With regard to arbitration, the amended Article 18 of the Regulation clarifies that "The effects of insolvency proceedings on a pending lawsuit or pending arbitral proceedings concerning an asset or a right which forms part of a debtor's insolvency estate shall be governed solely by the law of the Member State in which that lawsuit is pending or in which the arbitral tribunal has its seat." The predecessor provision was Article 15 of the Regulation (EC) 1346/2000 of 29 May 2000 on insolvency proceedings which only mentioned pending "lawsuits", but did not include "arbitral proceedings". The consequence was that there was no explicit provision under EU law as to what law should be applicable if insolvency proceedings were opened.
This issue became relevant in the so-called Vivendi/Elektrim saga in 2009. A tribunal seated in London had to decide on the legal effects of the opening of insolvency proceedings over Elektrim before the Warsaw District Court. While Polish bankruptcy law provided that any arbitration clause concluded by the bankrupt should lose its legal effect and pending arbitrations should be discontinued, the English law had no such provision. The tribunal decided that a "pending arbitration" is considered to qualify as "pending lawsuit" under Article 15 of the old Insolvency Regulation and rejected Elektrim's objection to jurisdiction. Both the partial award on jurisdiction and the final award on the merits were upheld by the English courts.

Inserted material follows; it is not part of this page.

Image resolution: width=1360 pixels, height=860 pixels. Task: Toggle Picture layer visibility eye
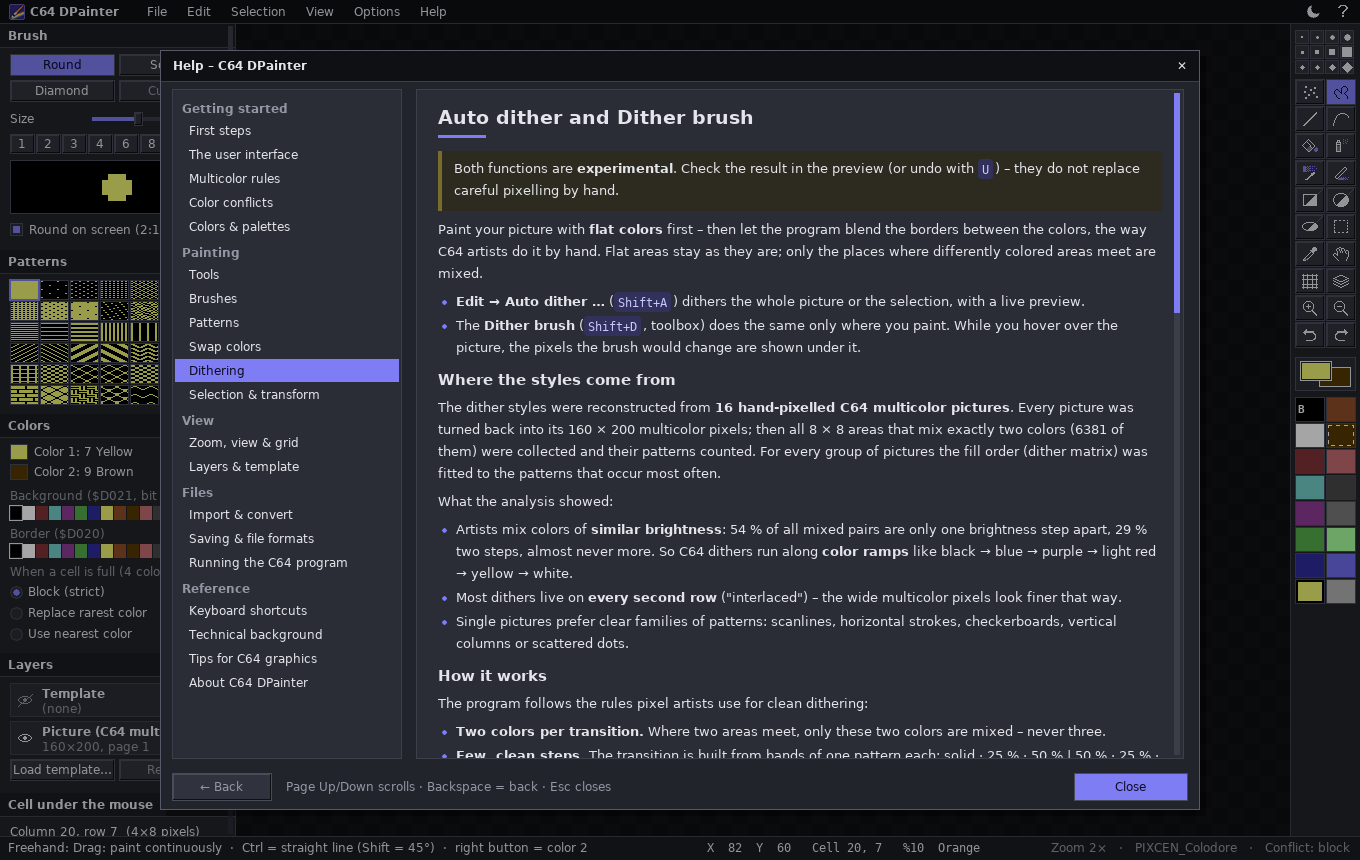point(25,739)
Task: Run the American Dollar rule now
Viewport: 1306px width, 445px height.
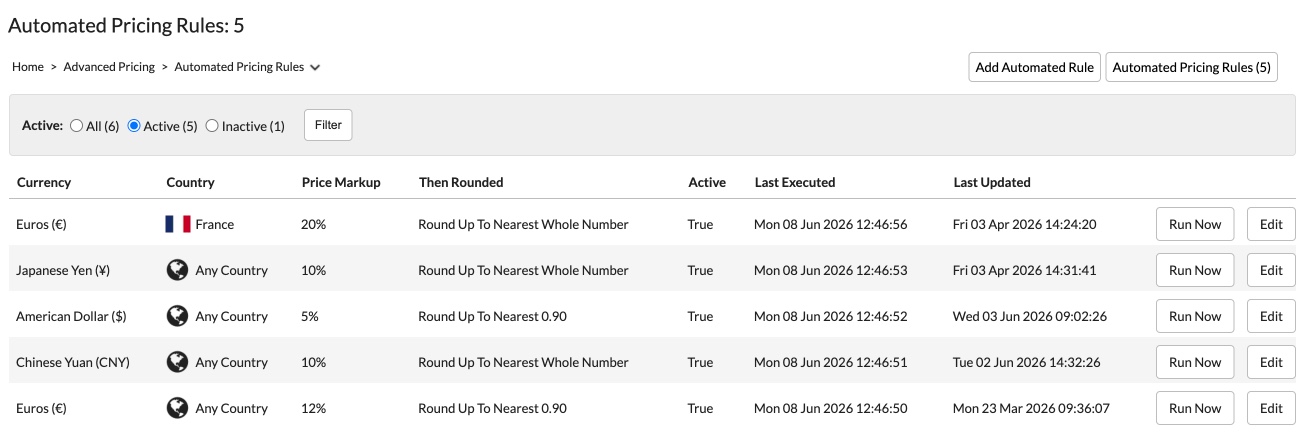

Therefore, if an arbitration is pending in Austria and insolvency proceedings are opened before a court of a Member State, the effects are governed by Austrian law. In three decisions of the Austrian Supreme Court (18 ONc 6/14y, 18 ONc 7/14w and 18 ONc 1/15i, all dated 17 March 2015), the Court decided in domestic cases that arbitration was to be suspended according to section 7 of the Austrian Insolvency Act. As a consequence, the claim (against the insolvent respondent) would have to be filed with the competent insolvency court. However, what is interesting to mention are the two obita dicta: First, it did not call into question that the insolvency administrator is still bound by the arbitration agreement. Second, it referred to "recent" voices in legal literature that – in case the claim was contested by the insolvency administrator – the claim could be continued to be pursued before the arbitral tribunal (albeit changing the relief requested from performance to declaration).